Question

A body of mass $10\text{kg}$ is lying on a rough plane inclined at an angle of ${30}^{\circ }$ to the horizontal and the co-efficient of friction is $0.5$. The minimum force required to pull the body up the plane is ($g=9.8{\text{m/s}}^2$)

• A. $914\text{N}$
• B. $91.4\text{N}$
• C. $9.14\text{N}$
• D. $0.914\text{N}$

Answer 1

The correct option is B $91.4\text{N}$

By the free body diagram of the block,

$N$ is the normal force and $f$ is the frictional force.
$f=\mu N=0.5\times 10\times 9.8\times \frac{\sqrt{3}}{2}=24.5\sqrt{3}$, where $N=10g\cos {30}^{\text{o}}$.

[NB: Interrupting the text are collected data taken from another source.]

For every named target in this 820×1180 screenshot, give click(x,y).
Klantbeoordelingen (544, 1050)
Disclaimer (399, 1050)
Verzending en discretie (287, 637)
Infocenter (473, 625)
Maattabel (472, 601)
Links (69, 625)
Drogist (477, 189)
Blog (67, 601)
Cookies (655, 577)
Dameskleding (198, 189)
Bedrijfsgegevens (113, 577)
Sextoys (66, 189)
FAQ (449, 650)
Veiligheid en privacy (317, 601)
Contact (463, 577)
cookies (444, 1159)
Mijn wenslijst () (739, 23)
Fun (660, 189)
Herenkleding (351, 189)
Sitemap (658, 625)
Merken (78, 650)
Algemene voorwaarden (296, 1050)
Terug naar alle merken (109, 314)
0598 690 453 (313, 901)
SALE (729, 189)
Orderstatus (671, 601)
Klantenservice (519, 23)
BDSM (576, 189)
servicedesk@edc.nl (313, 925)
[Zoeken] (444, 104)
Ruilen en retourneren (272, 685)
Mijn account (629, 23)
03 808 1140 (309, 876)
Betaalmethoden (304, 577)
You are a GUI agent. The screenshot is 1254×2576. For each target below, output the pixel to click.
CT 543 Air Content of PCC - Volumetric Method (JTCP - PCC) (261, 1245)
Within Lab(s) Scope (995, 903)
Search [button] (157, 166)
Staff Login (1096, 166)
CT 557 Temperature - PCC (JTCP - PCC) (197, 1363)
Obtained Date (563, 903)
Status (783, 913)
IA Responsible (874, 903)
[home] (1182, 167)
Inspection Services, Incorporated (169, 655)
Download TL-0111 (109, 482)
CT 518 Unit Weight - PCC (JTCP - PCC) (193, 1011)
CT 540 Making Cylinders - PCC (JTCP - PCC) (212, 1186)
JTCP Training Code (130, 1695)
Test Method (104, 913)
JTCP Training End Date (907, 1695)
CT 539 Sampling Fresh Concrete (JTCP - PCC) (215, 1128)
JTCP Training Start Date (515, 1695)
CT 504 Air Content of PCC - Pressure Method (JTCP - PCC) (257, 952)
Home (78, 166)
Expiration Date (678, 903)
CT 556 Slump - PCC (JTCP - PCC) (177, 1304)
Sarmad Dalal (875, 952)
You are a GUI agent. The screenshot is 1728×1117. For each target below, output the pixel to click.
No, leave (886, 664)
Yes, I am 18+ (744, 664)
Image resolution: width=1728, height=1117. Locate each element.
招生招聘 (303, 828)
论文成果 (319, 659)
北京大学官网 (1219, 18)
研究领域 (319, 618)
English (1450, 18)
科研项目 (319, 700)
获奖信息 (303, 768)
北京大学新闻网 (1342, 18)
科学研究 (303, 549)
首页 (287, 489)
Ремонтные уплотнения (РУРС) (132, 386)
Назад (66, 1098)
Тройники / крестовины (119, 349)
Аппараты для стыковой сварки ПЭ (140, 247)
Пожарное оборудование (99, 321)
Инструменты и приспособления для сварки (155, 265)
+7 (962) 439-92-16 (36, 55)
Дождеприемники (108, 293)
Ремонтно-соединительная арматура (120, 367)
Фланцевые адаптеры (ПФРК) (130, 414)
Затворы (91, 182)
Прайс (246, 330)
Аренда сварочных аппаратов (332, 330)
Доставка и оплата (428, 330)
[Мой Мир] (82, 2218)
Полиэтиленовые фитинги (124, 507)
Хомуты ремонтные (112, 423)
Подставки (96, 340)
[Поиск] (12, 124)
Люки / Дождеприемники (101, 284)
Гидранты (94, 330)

Now, for the body to move up the incline plane the friction force will also act downward, as the tendency of motion of the body will be up the incline plane.

Hence the minimum force to pull the body up the incline plane will be,
$F_{\text{min}}=(mg\sin \theta +f)$
$\Rightarrow F_{\text{min}}=10\times 9.8\times \frac{1}{2}+24.5\sqrt{3}$
$=91.4\text{N}$

Hence option B is the correct answer.